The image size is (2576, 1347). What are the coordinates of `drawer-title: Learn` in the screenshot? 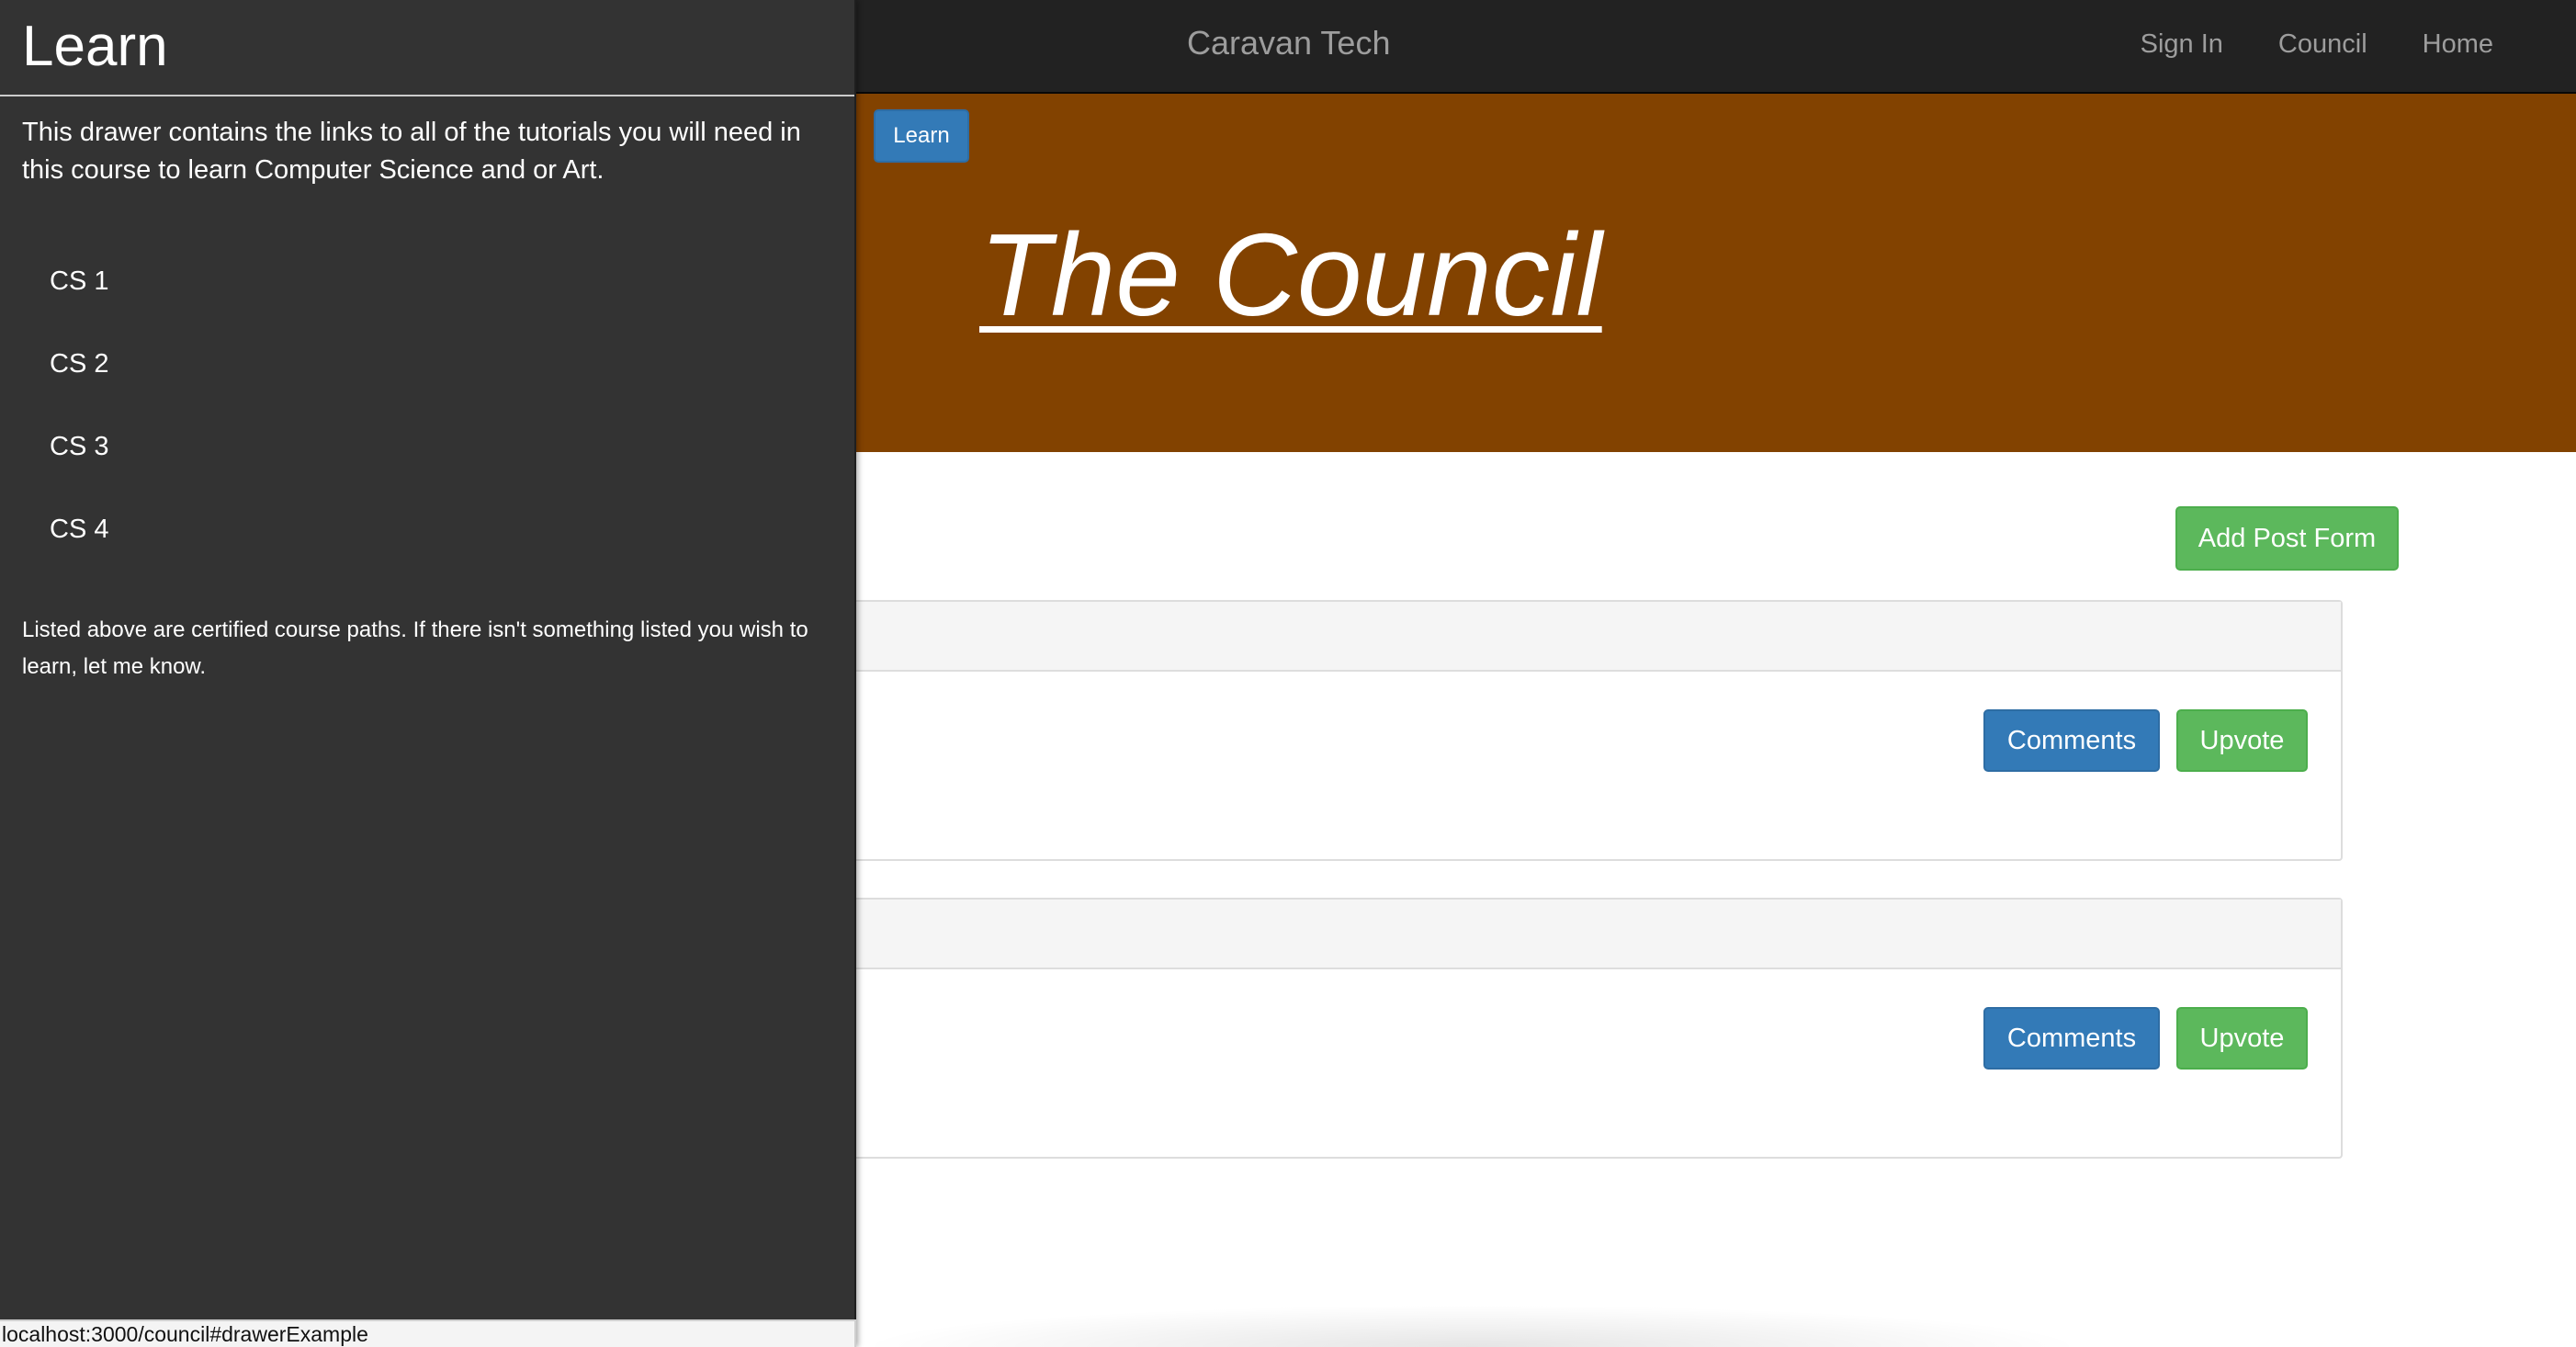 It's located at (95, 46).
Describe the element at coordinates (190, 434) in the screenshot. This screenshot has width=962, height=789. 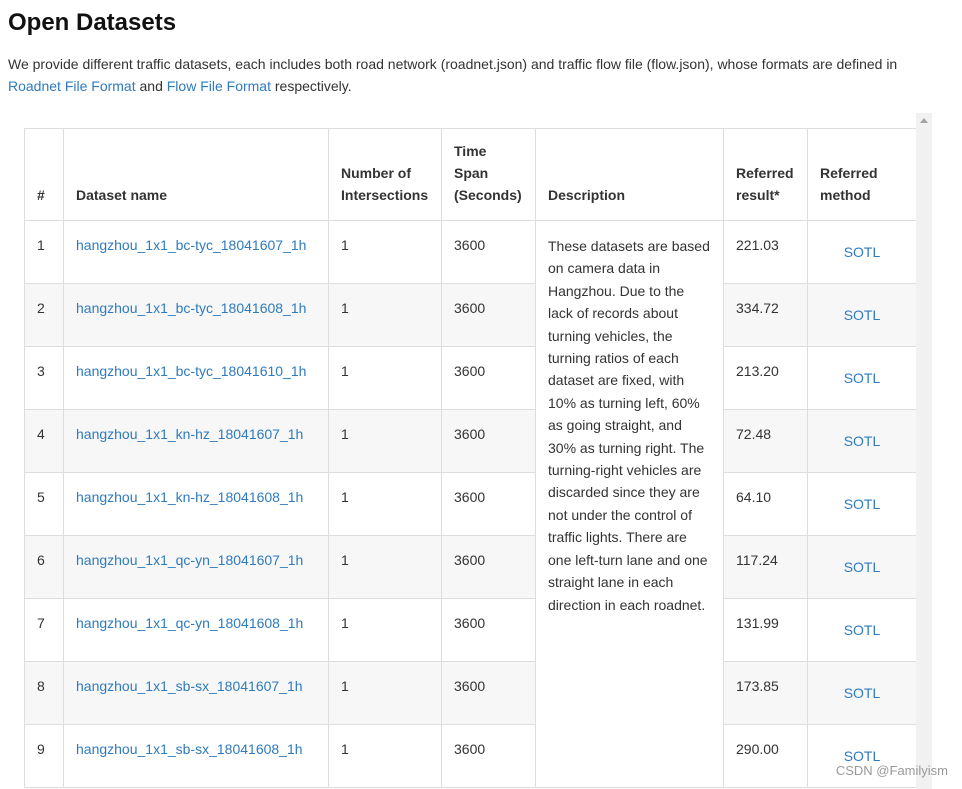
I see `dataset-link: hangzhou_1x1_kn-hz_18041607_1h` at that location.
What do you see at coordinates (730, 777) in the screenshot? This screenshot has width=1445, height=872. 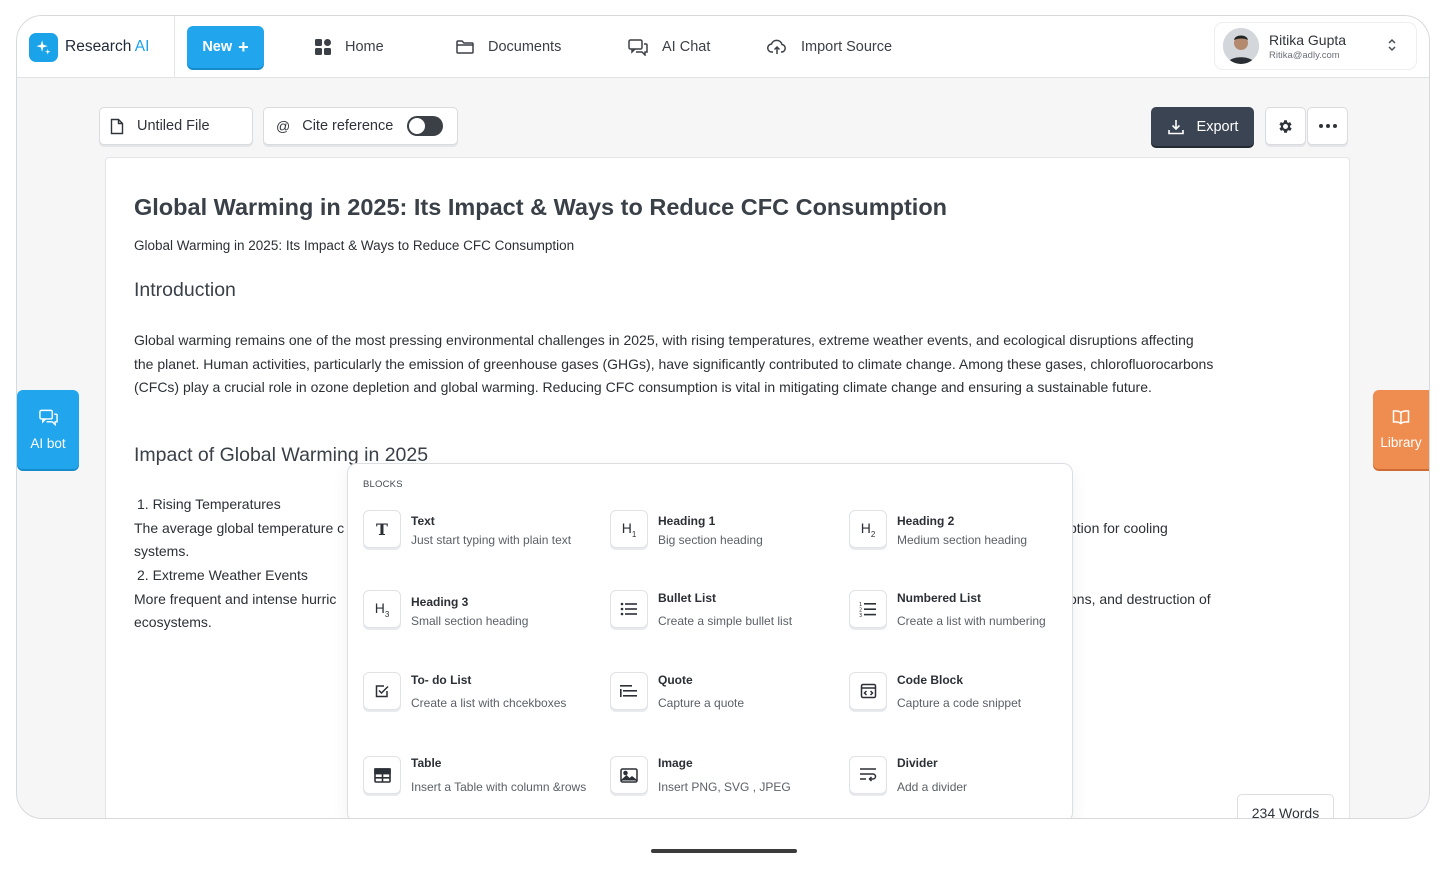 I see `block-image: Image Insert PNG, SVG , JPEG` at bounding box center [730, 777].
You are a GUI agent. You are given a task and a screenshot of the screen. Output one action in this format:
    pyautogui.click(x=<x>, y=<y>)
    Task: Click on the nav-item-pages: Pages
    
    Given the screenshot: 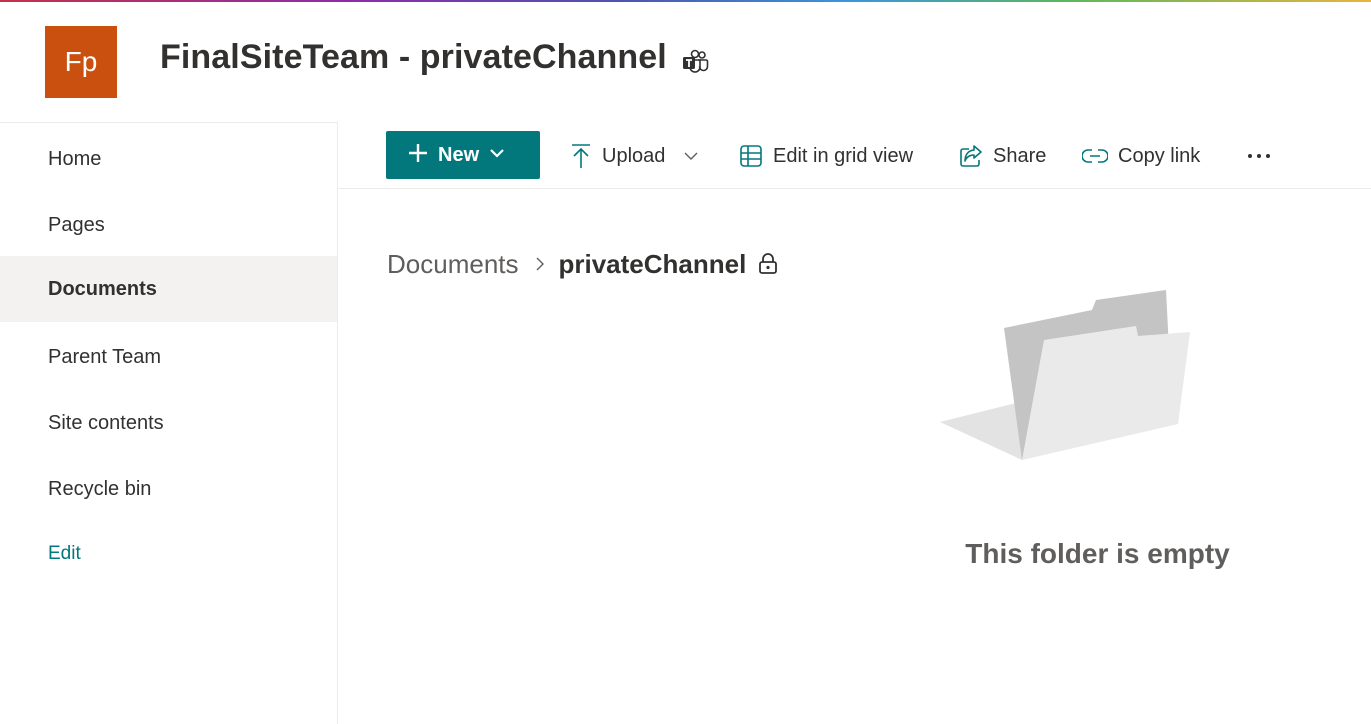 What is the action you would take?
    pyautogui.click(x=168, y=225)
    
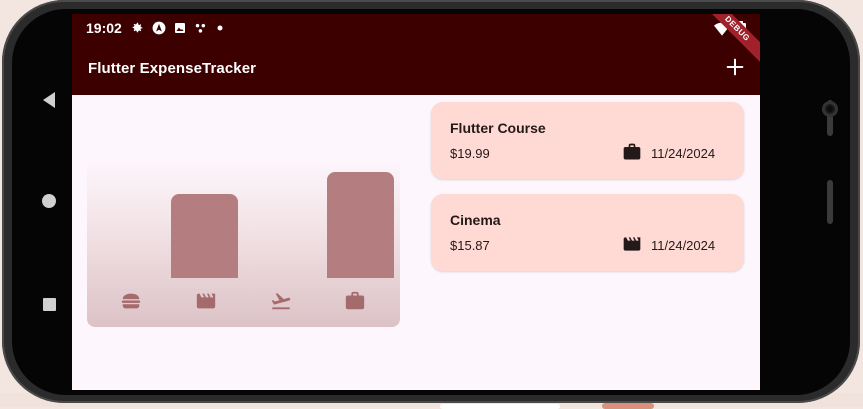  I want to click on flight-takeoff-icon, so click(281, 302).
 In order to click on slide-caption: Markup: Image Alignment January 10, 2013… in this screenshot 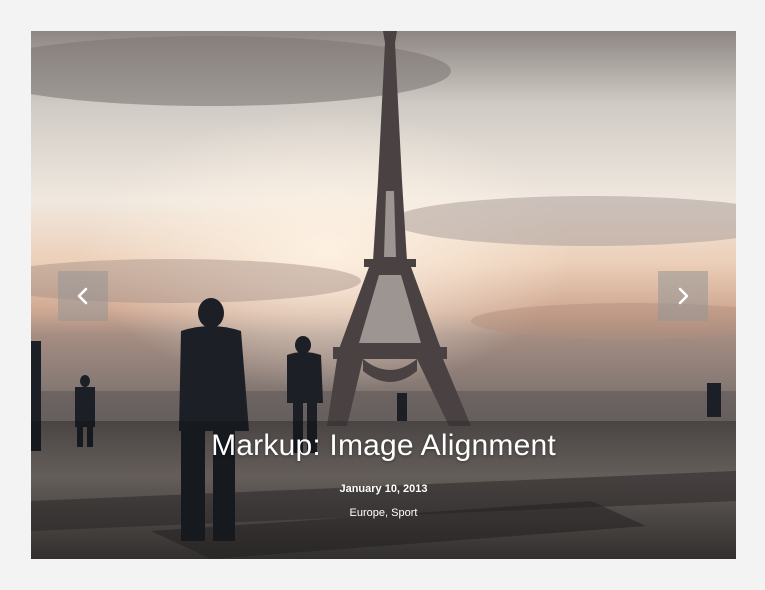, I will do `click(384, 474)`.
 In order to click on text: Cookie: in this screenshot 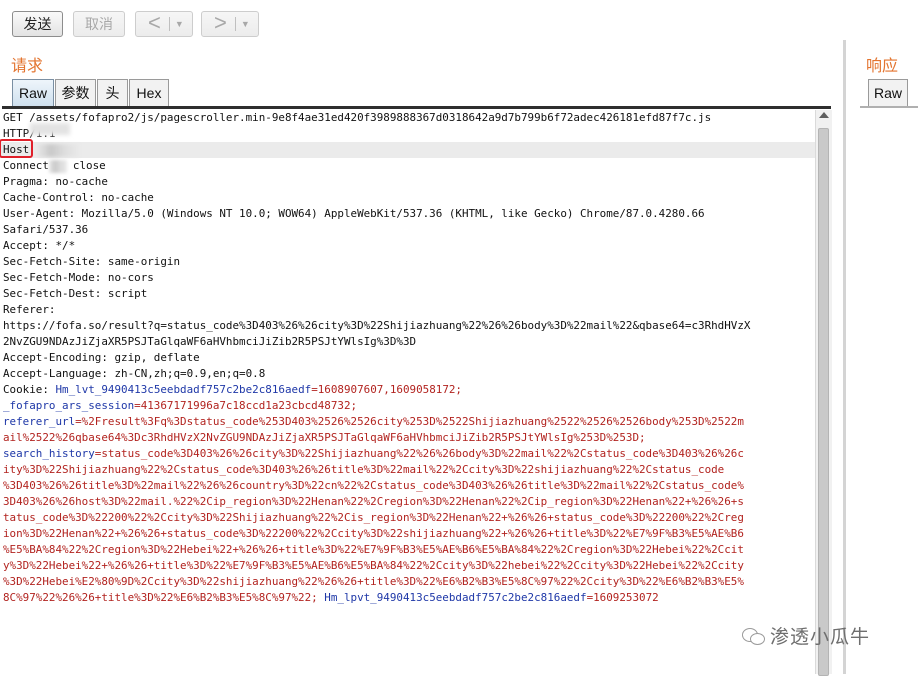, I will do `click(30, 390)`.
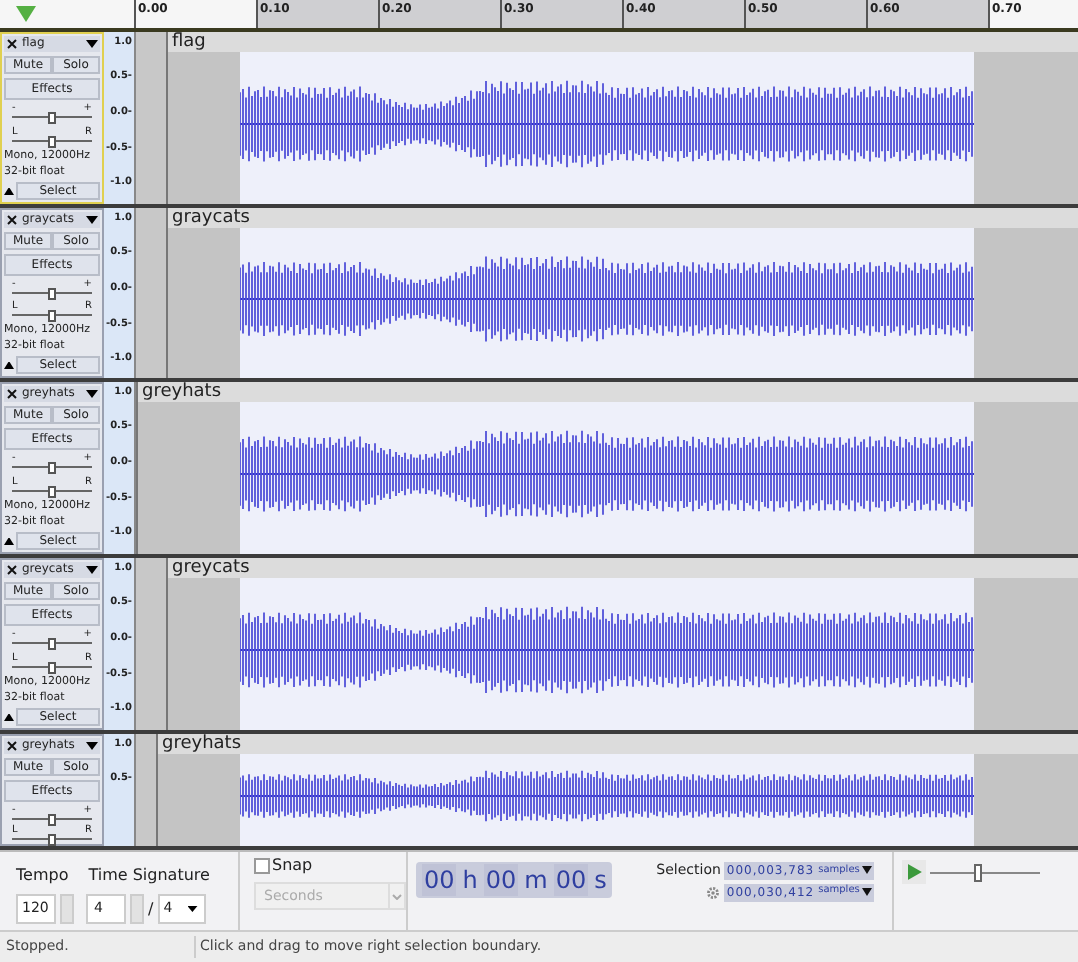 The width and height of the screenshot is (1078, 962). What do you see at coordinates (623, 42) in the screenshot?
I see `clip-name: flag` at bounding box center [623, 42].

◆ ◆ ◆ ◆ ◆

■ Required work
Print verbatim the lines above, starting with the line that contains "Describe the element" and ending with the line that contains "at that location.", and leave the pictures out.

■ Result for this task
Describe the element at coordinates (190, 434) in the screenshot. This screenshot has width=962, height=789. 
I see `dataset-link: hangzhou_1x1_kn-hz_18041607_1h` at that location.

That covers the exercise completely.